10.5 Metabolic Pathways
By the end of this section, you will be able to:
- Define a metabolic pathway and identify whether one is catabolic or anabolic.
- Discuss feedback inhibition in metabolic pathways.
A metabolic pathway is a series of sequential biochemical reactions that convert a substrate molecule or molecules, step-by-step, through a series of metabolic intermediates, eventually yielding a final product or products. Pathways that build more complex molecules out of smaller ones are called anabolic pathways. Pathways that break more complex molecules into smaller ones are called catabolic pathways. Anabolic pathways require energy, while catabolic pathways produce energy. Consequently, metabolism is composed of building (anabolism) and degradation (catabolism) (Figure 10.17).
10.4.1 Evolution of Metabolic Pathways
There is more to the complexity of metabolism than understanding the metabolic pathways alone. Metabolic complexity varies from organism to organism. Photosynthesis is the primary pathway in which photosynthetic organisms like plants harvest the sun’s energy and convert it into carbohydrates. (The majority of global synthesis is done by planktonic algae.) The by-product of photosynthesis is oxygen, required by some cells to carry out cellular respiration. During cellular respiration, oxygen aids in the catabolic breakdown of carbon compounds, like carbohydrates. Among the products of this catabolism are CO2 and ATP. In addition, some eukaryotes perform catabolic processes without oxygen (fermentation); that is, they perform anaerobic metabolism.

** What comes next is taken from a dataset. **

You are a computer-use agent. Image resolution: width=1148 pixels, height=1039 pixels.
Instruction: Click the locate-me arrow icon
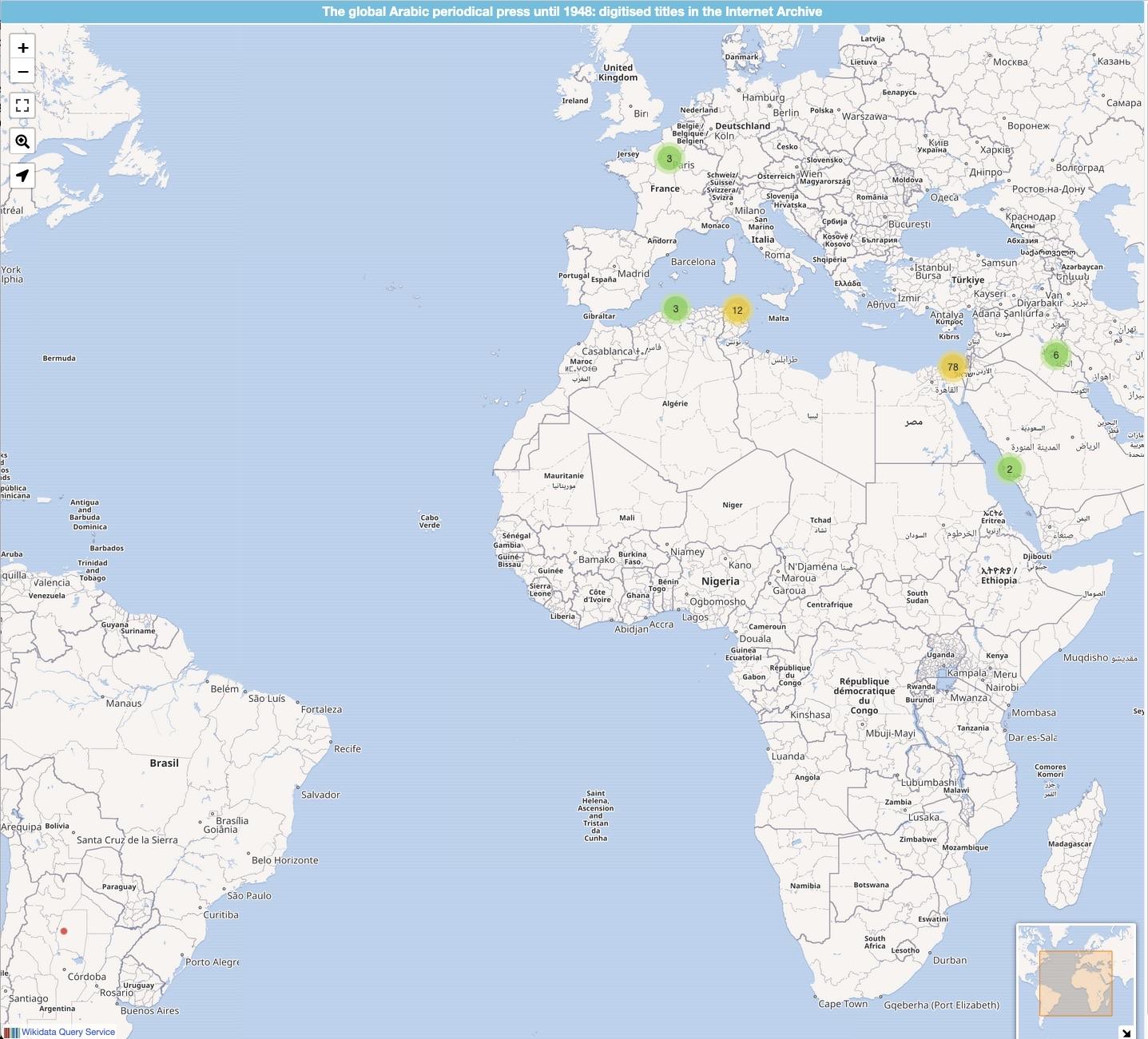pos(22,176)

Organisms probably evolved anaerobic metabolism to survive, since living organisms came into existence about 3.8 billion years ago, when the atmosphere lacked oxygen. Despite the differences between organisms and the complexity of metabolism, researchers have found that all branches of life share some of the same metabolic pathways, suggesting that all organisms evolved from the same ancient common ancestor (Figure 10.18). Evidence indicates that over time, the pathways diverged, adding specialized enzymes to allow organisms to better adapt to their environment, thus increasing their chance to survive. However, the underlying principle remains that all organisms must harvest energy from their environment and convert it to ATP to carry out cellular functions.
10.4.2 Feedback Inhibition in Metabolic Pathways
Molecules can regulate enzyme function in many ways. Perhaps the most relevant sources of enzyme regulatory molecules are the products of the cellular metabolic reactions themselves. In a most efficient and elegant way, cells have evolved to use the products of their own reactions for feedback inhibition of enzyme activity. Feedback inhibition involves the use of a reaction product to regulate its own further production (Figure 10.19). The cell responds to the abundance of specific products by slowing down production. Such reaction products may inhibit the enzymes that catalyzed their production through the mechanisms described above.
For example, ATP is an allosteric regulator of some of the enzymes involved in the catabolic breakdown of sugar, the process that produces ATP. In this way, when ATP is abundant, the cell can prevent its further production. Remember that ATP is an unstable molecule that can spontaneously dissociate into ADP. If too much ATP were present in a cell, much of it would go to waste. On the other hand, ADP serves as an allosteric activator for some of the same enzymes that are inhibited by ATP. Thus, when relative levels of ADP are high compared to ATP, the cell is triggered to produce more ATP.